Penyebab pertama yang kerap terjadi adalah musibah, seperti bencana kerusakan harta benda, kecelakaan atau sakit keras yang menimpa anggota keluarga. Musibah ini tidak terduga datangnya. Kartu kredit menjadi solusi tercepat yang tersedia saat kebutuhan dana darurat. Sekarang ini di internet saya melihat makin banyak bermunculan produk fintech dana tunai berbunga tinggi, yang merupakan variasi inovasi dari kartu kredit. Pinjaman cepat cair berbunga tinggi tanpa agunan.

Kebutuhan dana dalam situasi genting tidak memberikan kesempatan berpikir panjang bagaimana perolehan nanti sumber dana pelunasannya.

Seorang kawan bercerita sendiri kepada saya, tadinya berjaya memiliki pabrik produk ekspor namun berbalik sengsara dengan tanah mangkrak ketika pabrik sumber nafkah keluarga dan ratusan karyawannya tersebut hangus dilalap api.

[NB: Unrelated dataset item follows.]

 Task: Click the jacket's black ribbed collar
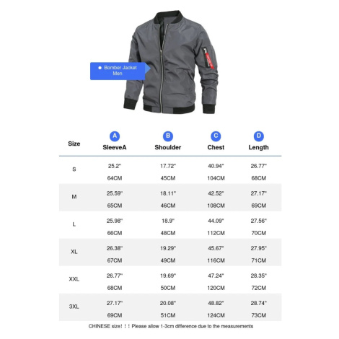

Saya juga sedih ketika seorang kawan tiba-tiba terbelit hutang kartu kredit setelah pasangan hidup nya terkena sakit keras, masuk kamar perawatan khusus rumah sakit bertarif tinggi dalam jangka waktu tertentu, sebelum akhirnya pun meninggal dunia.

Suatu musibah selalu tidak terduga namun sebenarnya dapat diantisipasi.

Risiko musibah merupakan sesuatu yang melekat sepanjang hidup kita. Sedang bersantai di kamar tidur pun tidak tertutup kemungkinan tiba-tiba bangunan runtuh akibat gempa.

Risiko musibah dapat di minimalisir dampak kerugian ekonominya secara signifikan dengan perlindungan asuransi. Penggantian dana dari perusahaan asuransi memungkinkan kita untuk bangkit kembali, tidak memberatkan kerabat atau menyusahkan keluarga terkasih yang menjadi beban tanggungan.

Dalam anggaran pribadi terutama keluarga muda yang baru menapak, memiliki proteksi asuransi jiwa memiliki prioritas lebih tinggi daripada menabung. Jika musibah terjadi tanpa ada asuransi, akumulasi tabungan dan harta biasanya tidak mampu berbuat banyak. 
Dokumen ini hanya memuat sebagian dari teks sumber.